Le Centre de Gestion du Domaine Immobilier est rattaché à la Direction des Domaines, de l’Enregistrement, du Timbre et de la Conservation Foncière du Ministère des Finances et de l’Informatique.
Article 40 : Pour toute l’année 1994, les dispositions de l’article 27 de l’ordonnance n°10/PR/92 portant Budget Général pour 1993 et suspendant le recrutement et l’intégration à la Fonction Publique sont maintenues.
Toutefois est autorisée l’intégration à la Fonction Publique de 280 enseignants de l’élémentaire au profit du Ministère de l’Éducation Nationale.
Est également autorisée l’intégration à la Fonction Publique de 90 agents du corps médical et paramédical au profit du Ministère de la Santé Publique.

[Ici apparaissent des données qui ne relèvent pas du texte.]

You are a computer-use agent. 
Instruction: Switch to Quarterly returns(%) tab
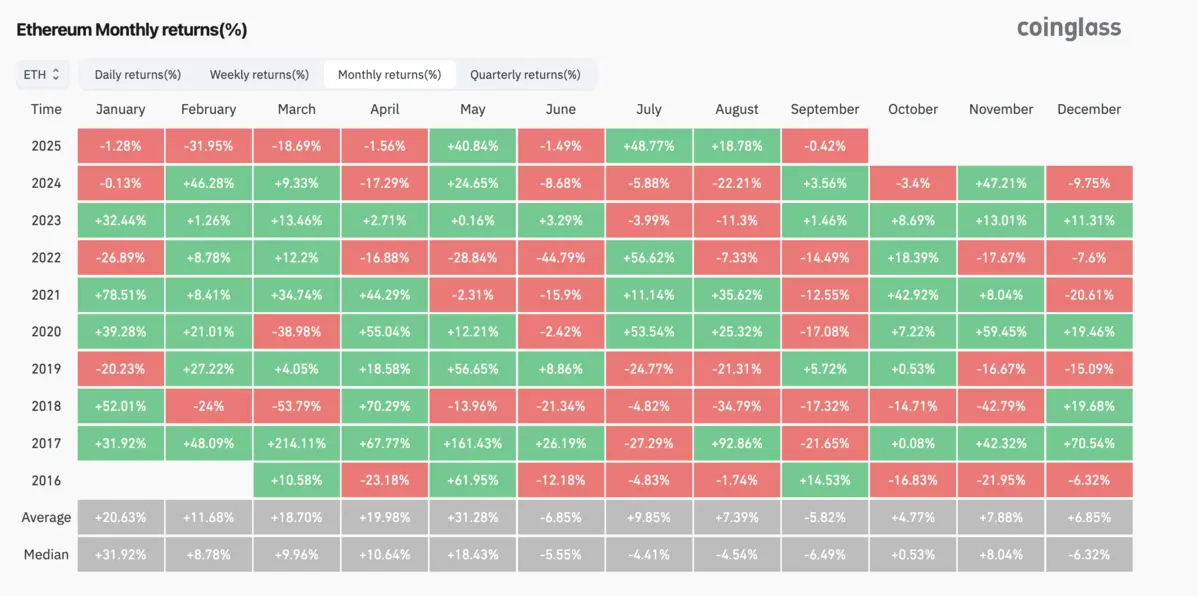tap(525, 74)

Article 41 : Les dispositions de la loi n°009/PR/94 du 15 février 1994 autorisant le Gouvernement à percevoir provisoirement les recettes et à exécuter les dépenses budgétaires de l’Etat au titre de la gestion 1994 sont abrogées.

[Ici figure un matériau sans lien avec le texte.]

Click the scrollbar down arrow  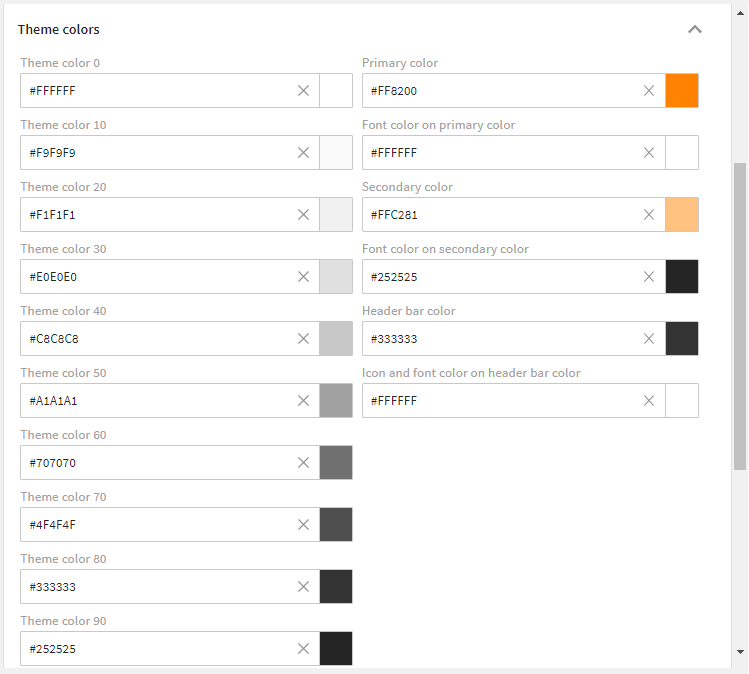[740, 652]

Sont abrogées également les dispositions du décret n°019/PR/94 du 17 février 1994 portant autorisation des douzièmes provisoires au titre du Budget de l’Etat 1994.
Article 42 : Le nombre des Ambassades et de représentations diplomatiques sera réduit en 1994. Les effectifs de personnel de celles qui sont maintenues tiendront compte de leurs besoins réels. Un décret fixera les modalités d’application de cette disposition.
Article 43 : Pour compter du 1er janvier 1994, les services de la Direction du Cadastre sont rattachés au Ministère des Finances et de l’Informatique.
Article 44 : Pour compter de janvier 1994, les attributions du Ministère des Finances et de l’Informatique sont étendues au Budget d’Investissement de l’Etat.
Article 45 : Chaque Ministre étant responsable de la gestion des recettes et des dépenses effectuées par son Département devra assurer le suivi de la liquidation des recettes qui sont de la compétence de ses services, veiller au bon emploi des crédits qui lui sont ouverts ainsi qu’à l’exacte application de la règlementation sur la comptabilité publique.
Article 46 : Chaque trimestre, les Ministres sont tenus de faire parvenir au Ministère des Finances et de l’Informatique, la situation des crédits budgétaires et la situation des recettes des différents services de leur Département. Afin de contrôler les engagements de toute nature et les contenir dans les limites des financements possibles, le Ministre des Finances est autorisé à fixer un rythme trimestriel de consommation des crédits pour les dépenses de matériel figurant aux divers chapitres. Les Ministres ayant la tutelle des établissements publics et des Organismes d’Etat doivent attirer l’attention des responsables desdits établissements qu’ils doivent chaque année, lors de la présentation du Budget du Département, soumettre à la Commission Budgétaire, leurs projets de Budget ainsi que toute création ou modification des textes relatifs aux recettes afin de les insérer dans la Loi des Finances.
Article 47 : Pour l’année 194, le Ministre des Finances est autorisé à recourir à des avances susceptibles d’être consenties au Trésor Public par la Banque des Etats de l’Afrique Centrale (BEAC) dans des conditions fixées par les statuts de cet établissement ainsi qu’à toute autre formule.
V - Dispositions finales
Article 48 : Toutes les dispositions antérieures non contraires à la présente Loi sont maintenues.
Article 49 : La présente Loi sera enregistrée et publiée au Journal officiel de la République.